# ROWS start
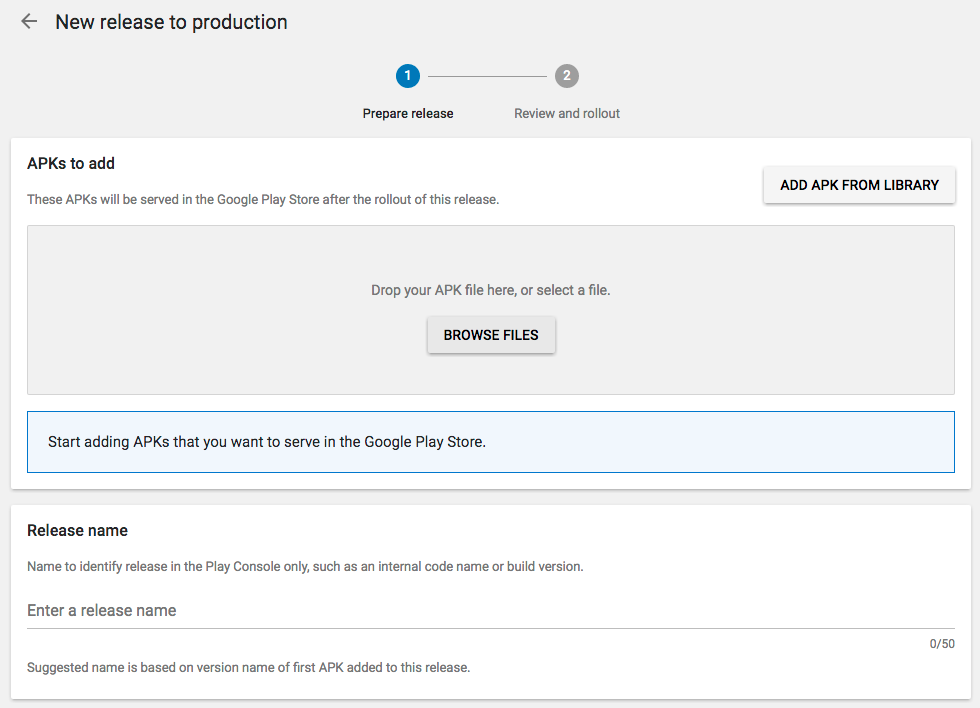Click the line connecting stepper steps
Screen dimensions: 980x708
[487, 76]
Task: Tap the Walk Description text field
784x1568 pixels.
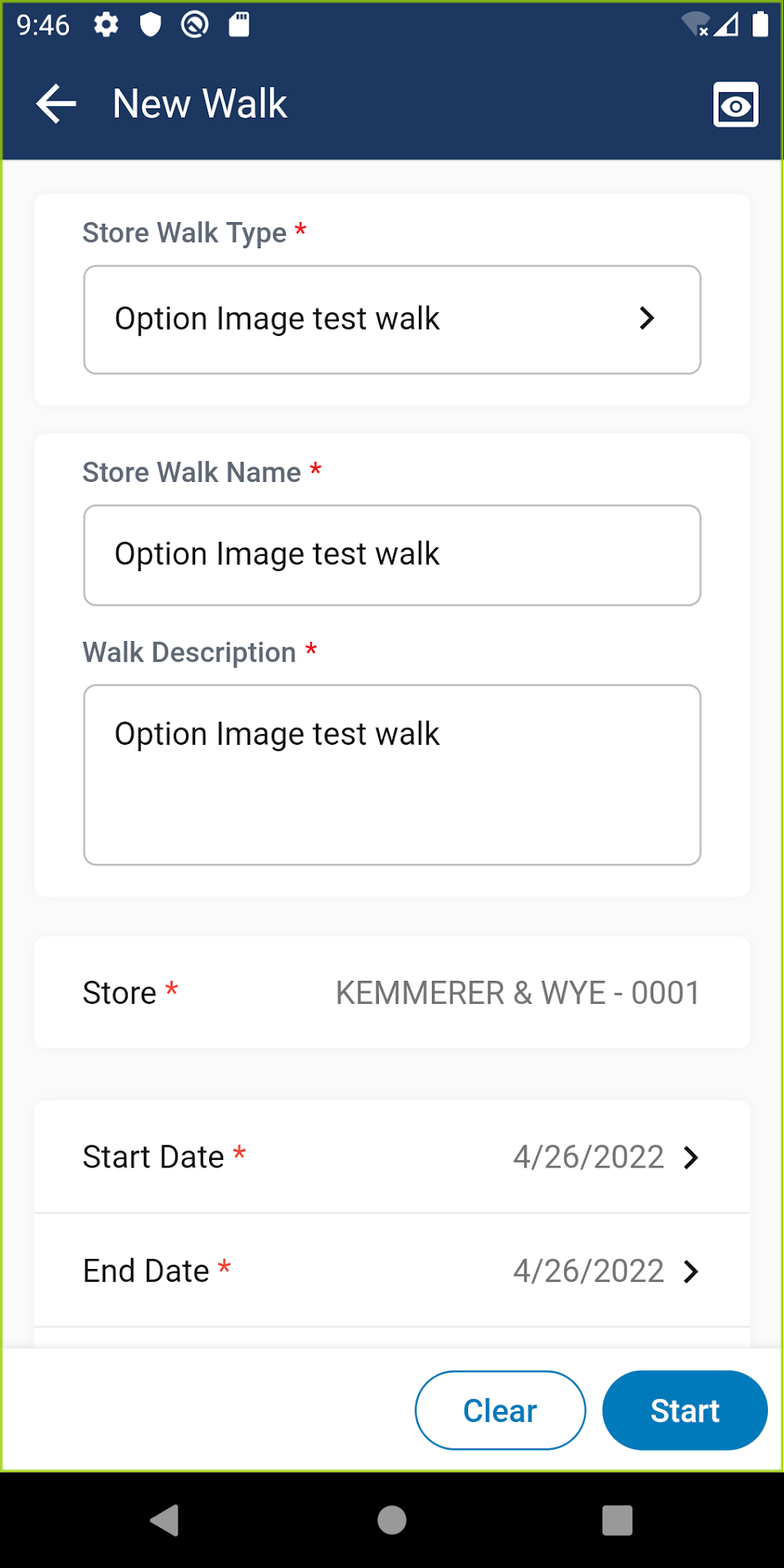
# ROWS end
[PROBLEM TO WORK ON] Render the entries from the line with "Task: Tap the Walk Description text field" through the end of the entries as a Markdown table with the columns Row and Line, one numbered row per line and no blank lines. Leave the pictures out.

[CORRECT OUTPUT]
| Row | Line |
|---|---|
| 1 | Task: Tap the Walk Description text field |
| 2 | 784x1568 pixels. |